Furthermore, in addition to the general sentiment due to the Covid-19 pandemic, other factors have also contributed to the milieu of this perfect storm. Lumber prices have skyrocketed, having nearly tripled in price since this time last year, due in large part to increased demand for home renovation projects, new home builds, and decreased global production. Experts believe that increased time spent at home, especially fueled by policy changes by many large corporations encouraging work-from-home, has caused increased interest in renovating homes and living spaces.

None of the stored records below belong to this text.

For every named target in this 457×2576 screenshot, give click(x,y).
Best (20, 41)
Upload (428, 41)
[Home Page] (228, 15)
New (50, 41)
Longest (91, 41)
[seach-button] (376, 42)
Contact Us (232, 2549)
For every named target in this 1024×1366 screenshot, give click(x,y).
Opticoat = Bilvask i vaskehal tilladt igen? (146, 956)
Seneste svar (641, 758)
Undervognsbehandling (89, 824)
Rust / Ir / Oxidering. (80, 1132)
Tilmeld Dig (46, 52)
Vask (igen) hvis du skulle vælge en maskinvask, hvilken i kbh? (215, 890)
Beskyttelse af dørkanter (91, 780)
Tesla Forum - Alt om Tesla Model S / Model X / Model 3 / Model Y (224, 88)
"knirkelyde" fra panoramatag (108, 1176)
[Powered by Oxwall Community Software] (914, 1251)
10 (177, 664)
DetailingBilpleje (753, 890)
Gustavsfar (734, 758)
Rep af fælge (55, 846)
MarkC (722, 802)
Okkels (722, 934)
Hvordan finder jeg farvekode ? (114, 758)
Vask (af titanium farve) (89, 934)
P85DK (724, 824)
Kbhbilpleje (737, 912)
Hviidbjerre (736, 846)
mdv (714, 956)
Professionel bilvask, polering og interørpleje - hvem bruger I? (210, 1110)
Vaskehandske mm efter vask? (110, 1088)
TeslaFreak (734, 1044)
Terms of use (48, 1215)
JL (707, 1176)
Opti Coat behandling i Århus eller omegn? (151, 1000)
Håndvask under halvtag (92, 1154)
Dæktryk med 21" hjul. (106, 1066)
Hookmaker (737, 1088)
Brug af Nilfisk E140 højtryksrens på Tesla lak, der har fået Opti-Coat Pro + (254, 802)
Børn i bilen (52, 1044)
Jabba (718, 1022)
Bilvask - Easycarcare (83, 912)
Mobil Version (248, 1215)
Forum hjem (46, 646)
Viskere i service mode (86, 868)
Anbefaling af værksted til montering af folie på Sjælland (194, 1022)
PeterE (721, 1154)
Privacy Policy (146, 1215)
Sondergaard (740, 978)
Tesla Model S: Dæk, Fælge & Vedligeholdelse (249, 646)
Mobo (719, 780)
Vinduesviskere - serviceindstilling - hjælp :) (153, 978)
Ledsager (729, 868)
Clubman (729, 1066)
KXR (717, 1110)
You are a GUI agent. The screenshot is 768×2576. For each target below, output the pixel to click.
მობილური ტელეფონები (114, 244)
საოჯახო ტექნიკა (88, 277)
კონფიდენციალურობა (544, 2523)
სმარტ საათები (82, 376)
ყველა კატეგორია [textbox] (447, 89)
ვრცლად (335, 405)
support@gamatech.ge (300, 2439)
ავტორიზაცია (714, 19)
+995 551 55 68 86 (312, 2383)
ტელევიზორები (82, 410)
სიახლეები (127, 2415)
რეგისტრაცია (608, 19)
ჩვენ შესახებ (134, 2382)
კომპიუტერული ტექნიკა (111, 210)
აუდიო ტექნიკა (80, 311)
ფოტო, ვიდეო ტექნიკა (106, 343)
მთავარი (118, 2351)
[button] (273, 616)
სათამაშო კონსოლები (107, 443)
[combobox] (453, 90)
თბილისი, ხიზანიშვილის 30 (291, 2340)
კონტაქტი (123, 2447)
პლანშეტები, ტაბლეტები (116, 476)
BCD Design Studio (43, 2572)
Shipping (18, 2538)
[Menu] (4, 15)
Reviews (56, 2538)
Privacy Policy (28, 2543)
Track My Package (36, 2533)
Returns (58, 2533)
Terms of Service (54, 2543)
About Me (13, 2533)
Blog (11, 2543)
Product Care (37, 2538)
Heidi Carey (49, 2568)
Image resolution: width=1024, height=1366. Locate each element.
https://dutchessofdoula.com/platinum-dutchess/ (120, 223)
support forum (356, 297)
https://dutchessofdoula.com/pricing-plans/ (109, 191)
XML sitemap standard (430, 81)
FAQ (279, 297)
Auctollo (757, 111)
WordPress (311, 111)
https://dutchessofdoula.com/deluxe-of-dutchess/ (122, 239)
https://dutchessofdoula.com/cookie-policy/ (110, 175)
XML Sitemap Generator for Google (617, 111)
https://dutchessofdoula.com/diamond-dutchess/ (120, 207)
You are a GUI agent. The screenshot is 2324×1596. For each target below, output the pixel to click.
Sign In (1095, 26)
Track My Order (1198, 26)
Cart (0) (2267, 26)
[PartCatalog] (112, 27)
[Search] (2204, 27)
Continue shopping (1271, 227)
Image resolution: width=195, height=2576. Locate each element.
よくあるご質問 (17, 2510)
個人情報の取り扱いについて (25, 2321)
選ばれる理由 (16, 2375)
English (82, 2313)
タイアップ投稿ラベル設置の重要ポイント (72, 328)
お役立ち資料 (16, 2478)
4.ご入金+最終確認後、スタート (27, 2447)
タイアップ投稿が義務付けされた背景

Moreover, corporate relocations have created dramatic surges in demand for housing in certain regions and cities. Take for example Tesla, which is in the process of building “Giga-Texas,” a $1 billion dollar, 2,000 acre factory slated to produce the company’s new line of Cybertrucks and create atleast 5,000 jobs. This is in addition to Tesla CEO Elon Musk himself moving to Texas, as well as SpaceX and Neuralink also significantly ramping up their operations in the Lone Star State. Musk’s ventures are just a few of the many technology companies relocating to Texas in recent years, including significant expansions by already-established giants such as Apple and Google. All of this has caused a significant boom and increased demand in the Texas housing market.

There are many such examples taking place all over the country. Phoenix, another area which has seen tremendous corporate interest and significant economic growth is equally struggling with a brutal “sellers-market” and remarkably decreased inventory. Real estate prices in Raleigh, North Carolina were already increasing steadily thanks to the region’s notable “Research Triangle” area, which consists of multiple large and cutting-edge academic research institutions. This week, Apple announced plans “to invest over $1 billion in North Carolina,” and “begin construction on a new campus and engineering hub in the Research Triangle area.” The company states that the “investment will create at least 3,000 new jobs in machine learning, artificial intelligence, software engineering, and other cutting-edge fields.” Needless to say, buyers can expect this news to propagate an immediate frenzy in the Raleigh housing market, as demand will undoubtedly soar in the coming months.

In many ways, increased demand and an active housing market may be an indicator of positive consumer sentiment and robust economic growth, especially for newer, smaller cities on the rise. However, economists are struggling to assess whether the pent-up demand and soaring prices are the effect of, or are indeed leading to the creation of a “housing market bubble,” a term and concept which holds potentially ominous undertones. Especially within the context of a worldwide pandemic and public health crisis that has created turmoil globally, this analysis is particularly important.

Nonetheless, the coming months and perhaps years will be defining for the housing market—for those looking to purchase; for those struggling to build; and certainly, for those bearing witness on the sidelines, trying to navigate an unprecedented situation.